◆ **Short problem**: Transcribe the lines below, from the first line through the line containing "click(80, 233)", and omit the pictures from your transcription.

◆ **Data records**:
☆ ☆ ☆ ☆
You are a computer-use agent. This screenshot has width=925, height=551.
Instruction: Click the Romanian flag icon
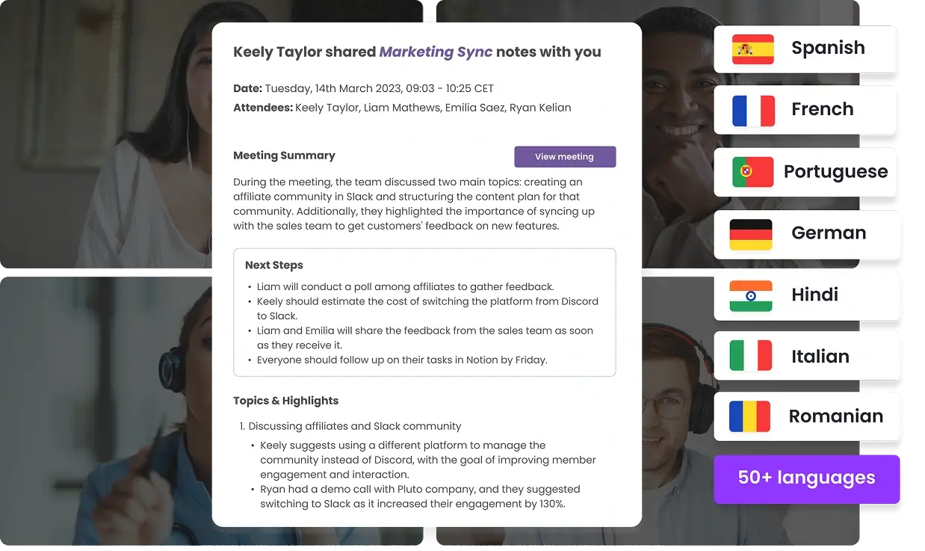751,416
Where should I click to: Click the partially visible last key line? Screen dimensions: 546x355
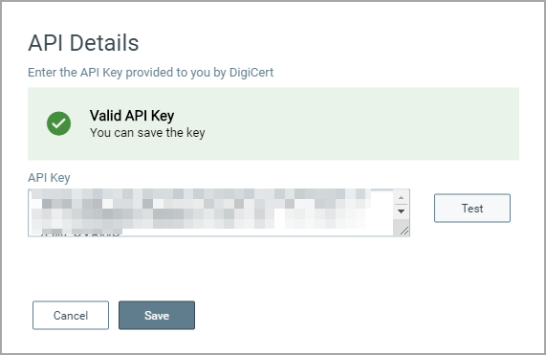click(80, 233)
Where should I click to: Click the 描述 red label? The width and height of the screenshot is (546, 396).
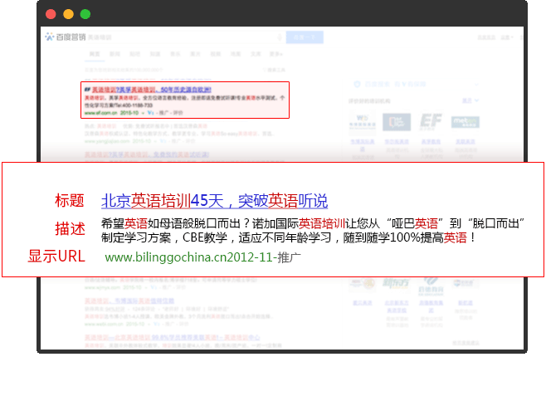[70, 229]
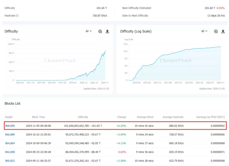This screenshot has height=166, width=229.
Task: Click the Block Time column header
Action: point(38,117)
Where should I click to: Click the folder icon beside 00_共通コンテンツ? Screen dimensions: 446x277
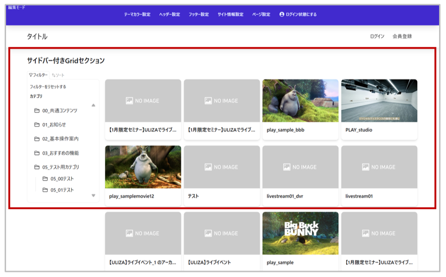37,111
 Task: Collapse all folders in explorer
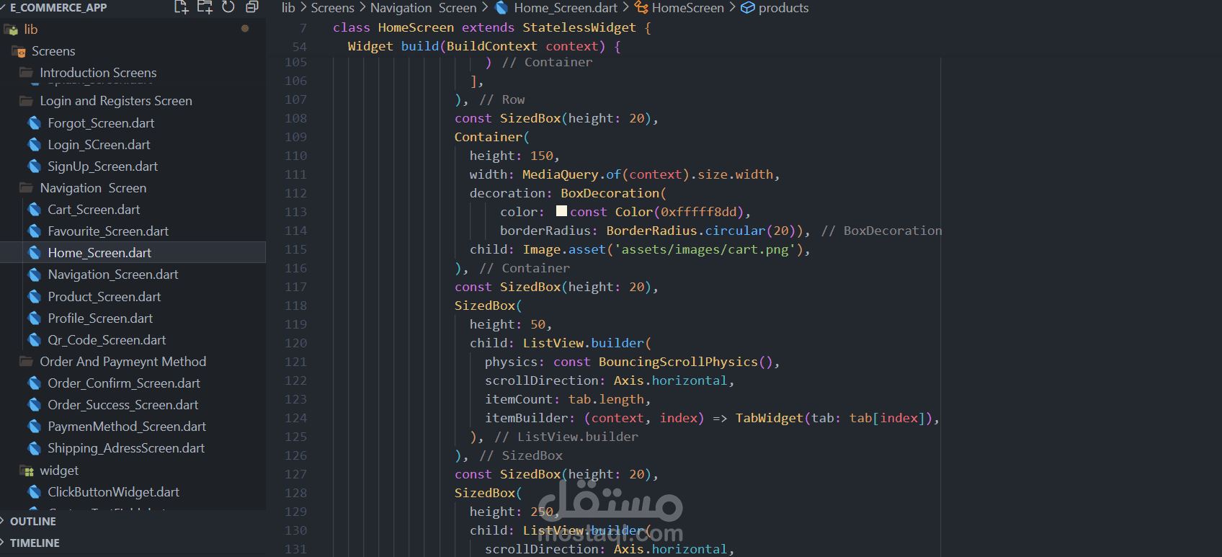pos(251,7)
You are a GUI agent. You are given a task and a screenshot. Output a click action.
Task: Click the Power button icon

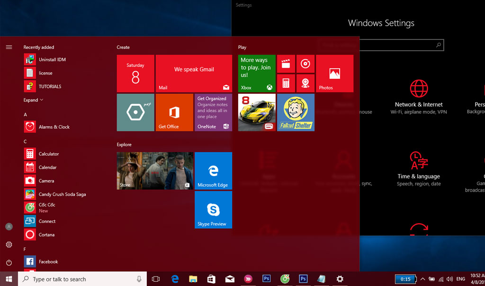pos(9,262)
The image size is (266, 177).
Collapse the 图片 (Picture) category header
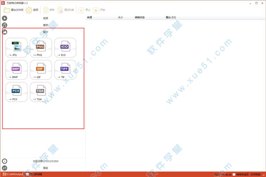pos(46,32)
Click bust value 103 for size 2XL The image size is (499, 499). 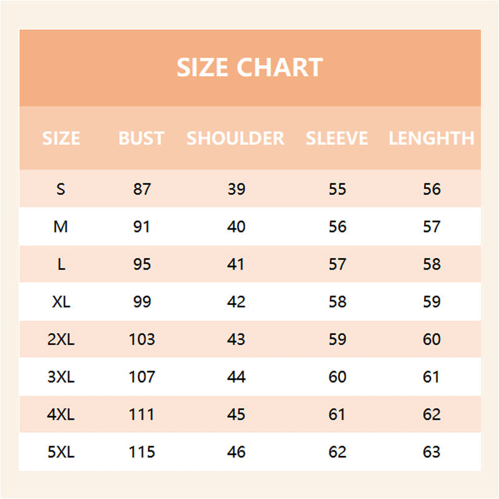(142, 339)
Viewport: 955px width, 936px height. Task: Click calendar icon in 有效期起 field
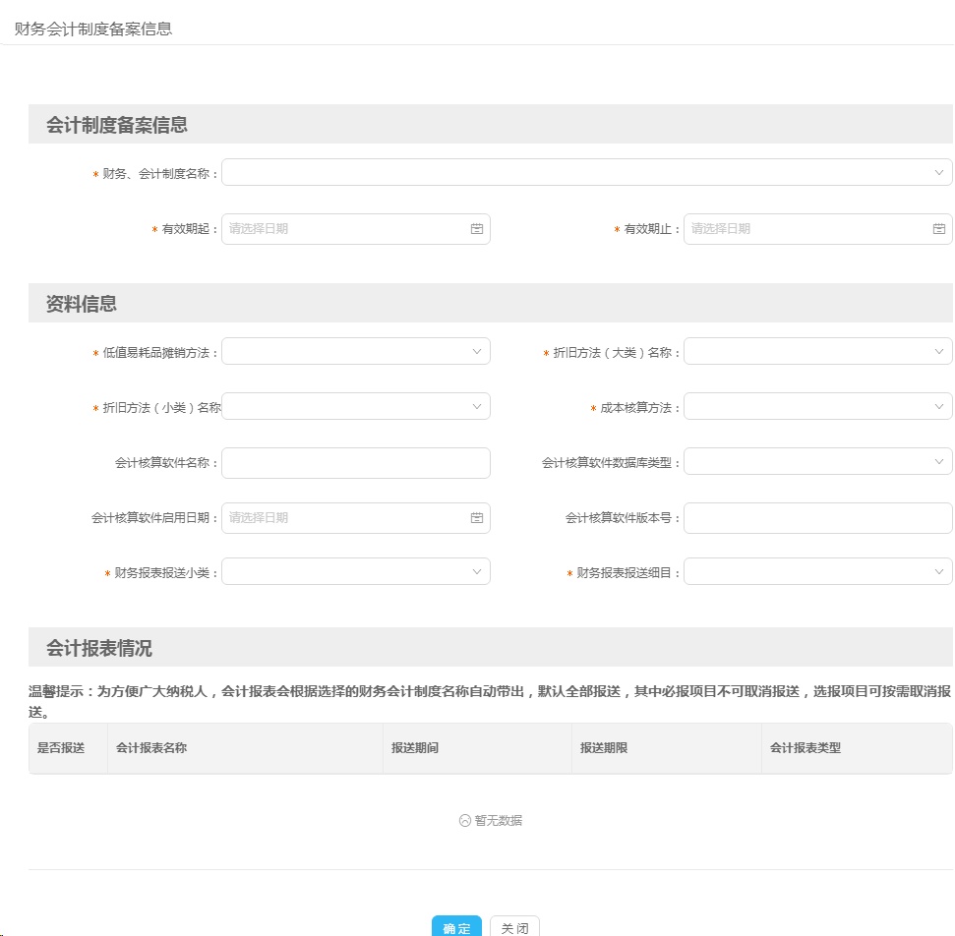tap(477, 229)
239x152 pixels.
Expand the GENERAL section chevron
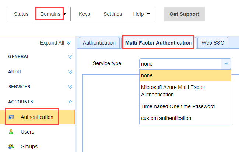click(x=70, y=57)
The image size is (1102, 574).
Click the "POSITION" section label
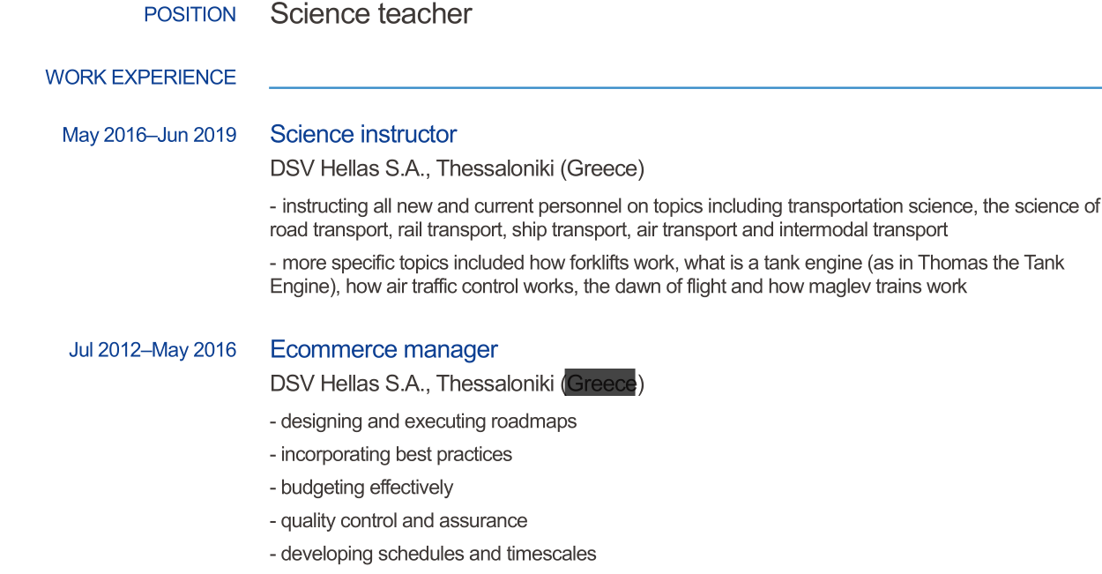190,15
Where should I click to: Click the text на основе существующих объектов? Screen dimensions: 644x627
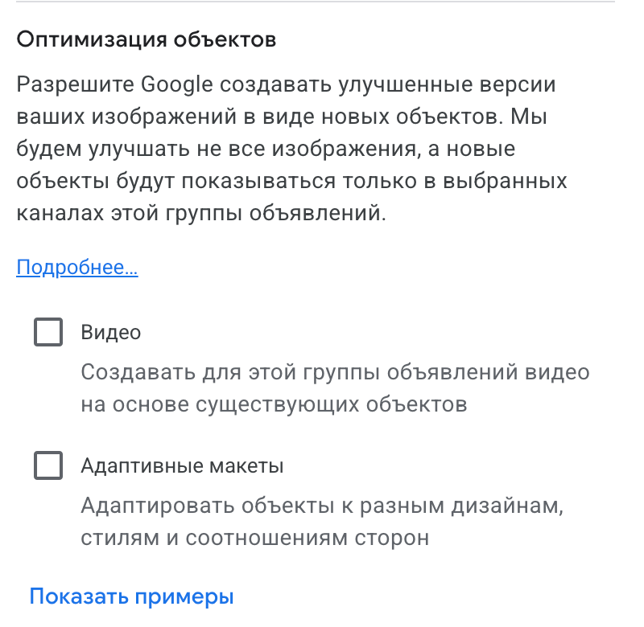[274, 404]
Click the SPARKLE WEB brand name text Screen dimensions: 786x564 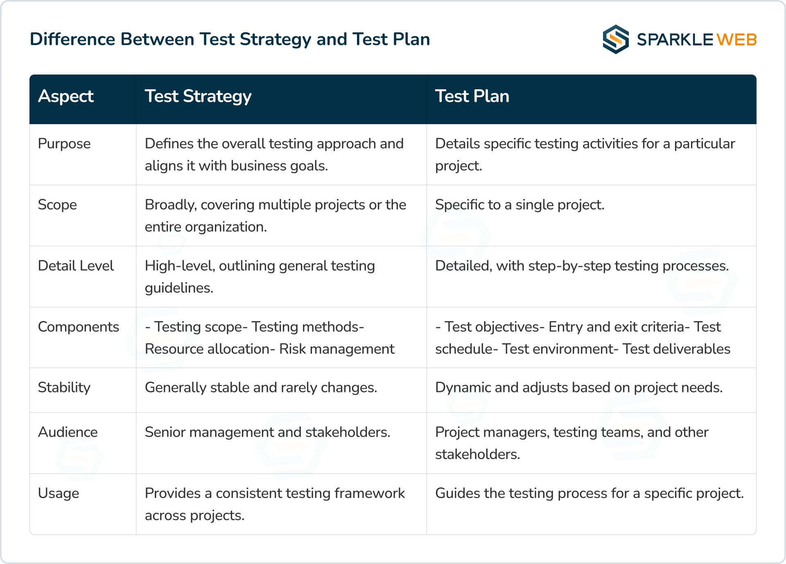tap(696, 40)
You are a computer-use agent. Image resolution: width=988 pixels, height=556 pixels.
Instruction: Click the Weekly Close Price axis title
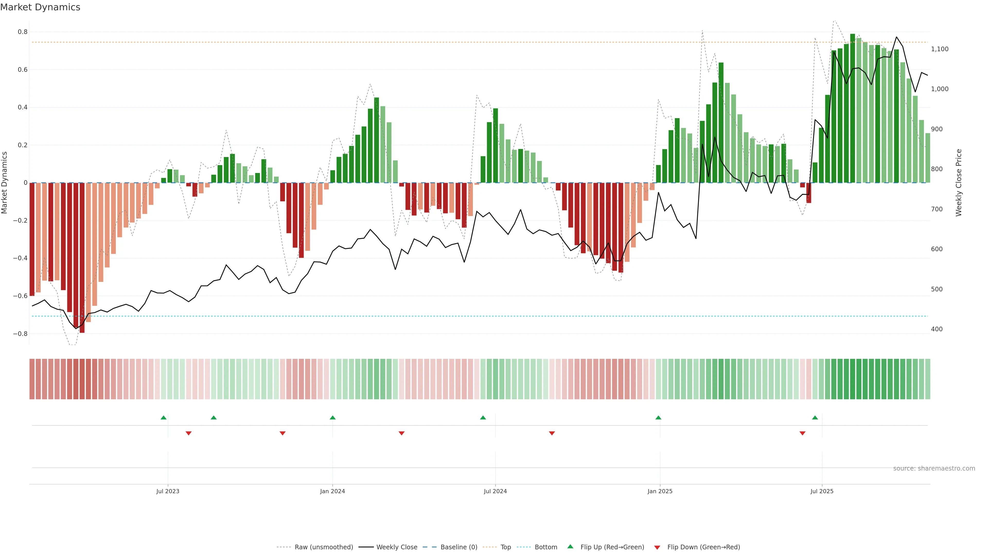tap(958, 183)
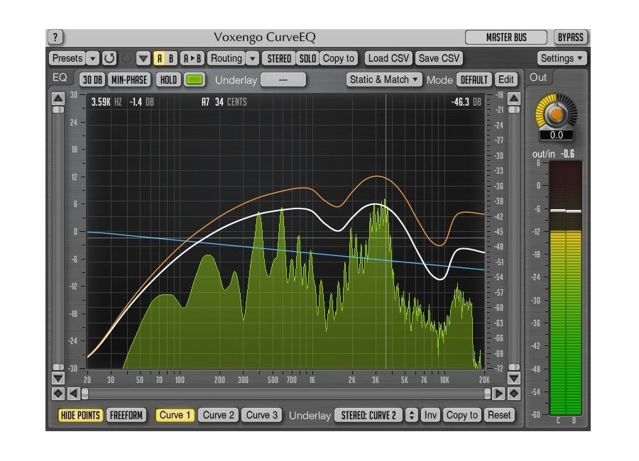Click the MASTER BUS instance name field
639x461 pixels.
click(x=506, y=38)
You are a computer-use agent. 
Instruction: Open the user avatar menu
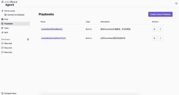point(176,3)
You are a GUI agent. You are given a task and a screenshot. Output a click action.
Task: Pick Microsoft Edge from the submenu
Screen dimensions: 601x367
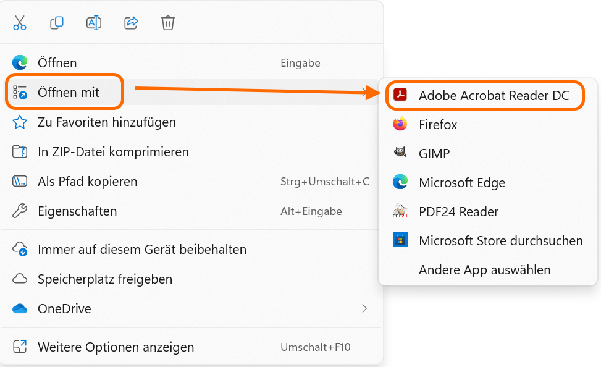461,182
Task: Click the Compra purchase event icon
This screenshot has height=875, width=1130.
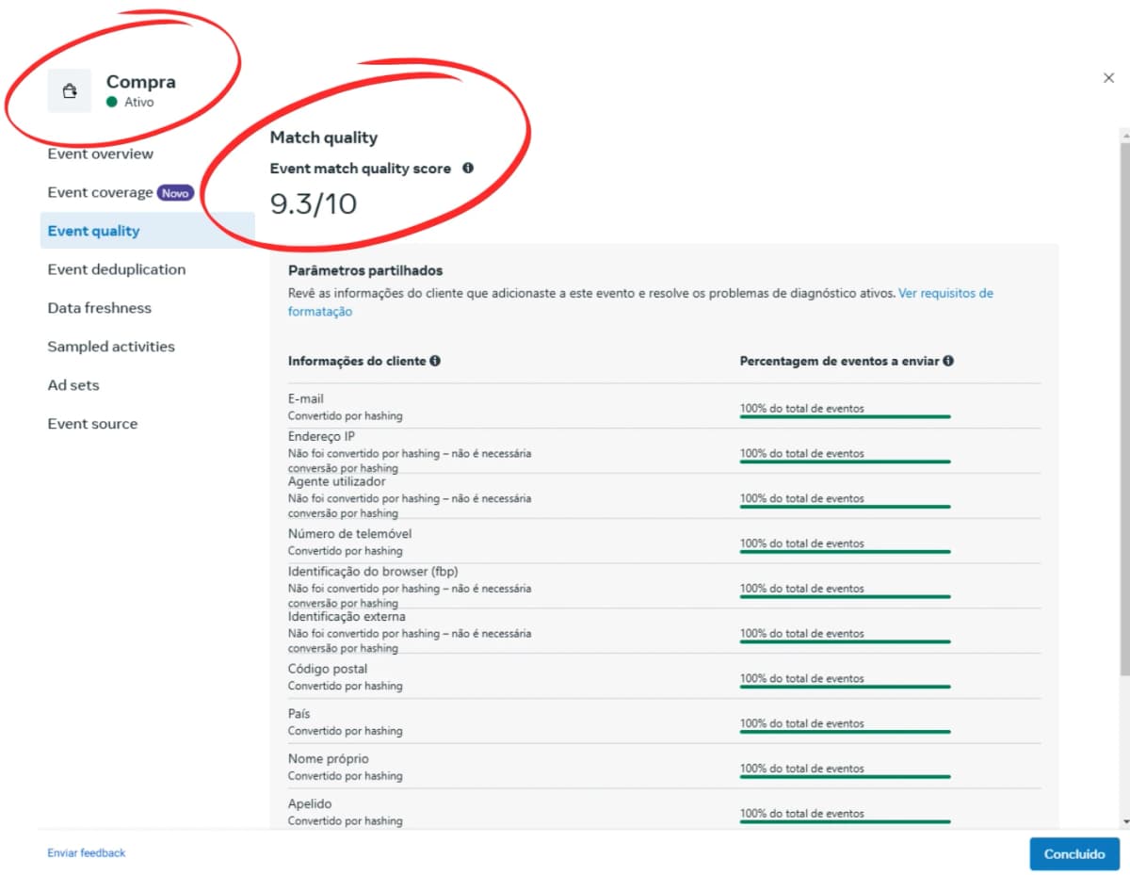Action: (x=70, y=91)
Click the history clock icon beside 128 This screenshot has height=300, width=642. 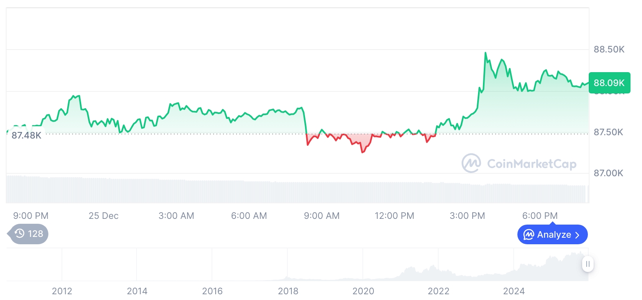19,234
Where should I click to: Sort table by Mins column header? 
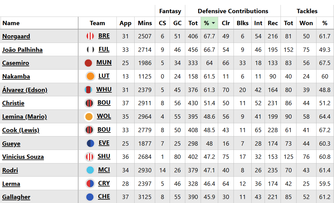[145, 23]
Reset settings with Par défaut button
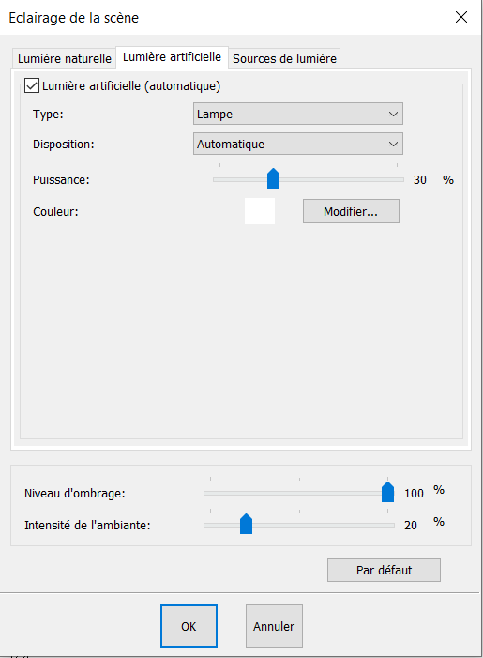 pos(384,570)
☆ ☆ ☆ ☆
◆ **The answer**:
You are a computer-use agent. This screenshot has width=925, height=551.
Instruction: Click the Romanian flag icon
751,416
Where should I click to: Click the partially visible last key line? Screen dimensions: 546x355
click(80, 233)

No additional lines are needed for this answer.